### EXERCISE SET
A – Using the text on being saved, decide whether each statement agrees with it: (i) Gary replied to the question "Have you been saved?" by saying he had. (ii) The Pastor himself dooked the tramp in the river. (iii) The tramp said he had found Jesus after coming up the first time. Answer each with yes or no and quote the deciding words.
B – Retype the part of the text on being saved that begins at the words "Not appearing to" and stops after the words "they found Christ)".

At University, I would often attend services at Hope Park Church in St.Andrews.

Every Sunday morning, there would be this particular lady who would try to buttonhole worshippers as they went in to the church – with a question “Have you been saved?”

Not appearing to be rude, on the first time this happened to me, I replied “I think so”


“But you’ve got to KNOW so”

One Sunday, one of my fellow divinity students was stopped and asked the usual question, “Have you been saved?”

To which Gary answered, “Indeed, I have!”

“Where and When?”  (such folk have a day and date and time fixed in their memory when they found Christ)

Gary: “At  Calvary around about 33 A.D, Madam”  and then proceeded to enter the kirk building.


An old joke:  a tramp is wandering along a riverbank, when he encounters some Baptists carrying on full immersion in the waters.

The Pastor stopped our “Gentleman of the Road” and asked him “Have you found Jesus?”

“I don’t know” came the reply.

“Well come with me” – and with that he was dooked in the river by two Deacons.

(this was the first time he had encountered any water for years!)

Spluttering, he came back to the surface.

“Well, have you found Him?”

“No, sorry”

In he went again under the water and again, when he came up was asked the same question, “Have you found Jesus?”

Again a third time and the same question, “Have you found Jesus?”

With a large degree of indignation, our friend answered, “No!  Are you sure that this is the place he fell in?!”

### DATA FOR ANALYSIS
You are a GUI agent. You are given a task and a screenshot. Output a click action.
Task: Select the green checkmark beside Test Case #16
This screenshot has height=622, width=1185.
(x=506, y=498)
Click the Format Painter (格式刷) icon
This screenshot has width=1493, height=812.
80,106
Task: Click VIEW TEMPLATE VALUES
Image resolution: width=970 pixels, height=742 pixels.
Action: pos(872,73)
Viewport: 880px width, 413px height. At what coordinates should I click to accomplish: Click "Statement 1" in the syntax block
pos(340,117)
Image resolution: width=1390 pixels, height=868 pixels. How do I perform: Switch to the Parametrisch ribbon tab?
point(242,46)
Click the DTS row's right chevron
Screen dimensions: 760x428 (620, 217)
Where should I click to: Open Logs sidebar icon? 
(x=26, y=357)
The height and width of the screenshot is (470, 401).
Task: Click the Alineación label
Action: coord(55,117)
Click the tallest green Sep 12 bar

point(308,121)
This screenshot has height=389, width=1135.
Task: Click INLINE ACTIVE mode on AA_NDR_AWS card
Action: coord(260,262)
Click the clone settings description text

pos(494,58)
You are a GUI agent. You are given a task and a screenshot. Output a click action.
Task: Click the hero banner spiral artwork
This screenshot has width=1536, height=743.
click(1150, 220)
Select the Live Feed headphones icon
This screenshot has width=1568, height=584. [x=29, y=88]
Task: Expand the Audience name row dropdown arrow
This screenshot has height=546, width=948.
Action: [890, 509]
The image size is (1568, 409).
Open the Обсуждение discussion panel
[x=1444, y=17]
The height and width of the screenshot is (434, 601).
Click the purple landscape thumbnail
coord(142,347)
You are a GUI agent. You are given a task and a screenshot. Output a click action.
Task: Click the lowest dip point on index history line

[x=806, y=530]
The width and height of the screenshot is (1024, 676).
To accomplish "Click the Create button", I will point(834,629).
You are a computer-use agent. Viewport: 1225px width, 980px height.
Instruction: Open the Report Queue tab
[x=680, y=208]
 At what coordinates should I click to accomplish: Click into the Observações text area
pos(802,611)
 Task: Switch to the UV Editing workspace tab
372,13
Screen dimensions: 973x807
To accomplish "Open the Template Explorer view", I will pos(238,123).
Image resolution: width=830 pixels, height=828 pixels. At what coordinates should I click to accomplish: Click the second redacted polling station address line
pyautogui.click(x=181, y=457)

### SOLVED TASKS
A –
(i) Yes: "To which Gary answered, “Indeed, I have!”"
(ii) No: "he was dooked in the river by two Deacons."
(iii) No: "“No, sorry”"

B –
Not appearing to be rude, on the first time this happened to me, I replied “I think so”


“But you’ve got to KNOW so”

One Sunday, one of my fellow divinity students was stopped and asked the usual question, “Have you been saved?”

To which Gary answered, “Indeed, I have!”

“Where and When?”  (such folk have a day and date and time fixed in their memory when they found Christ)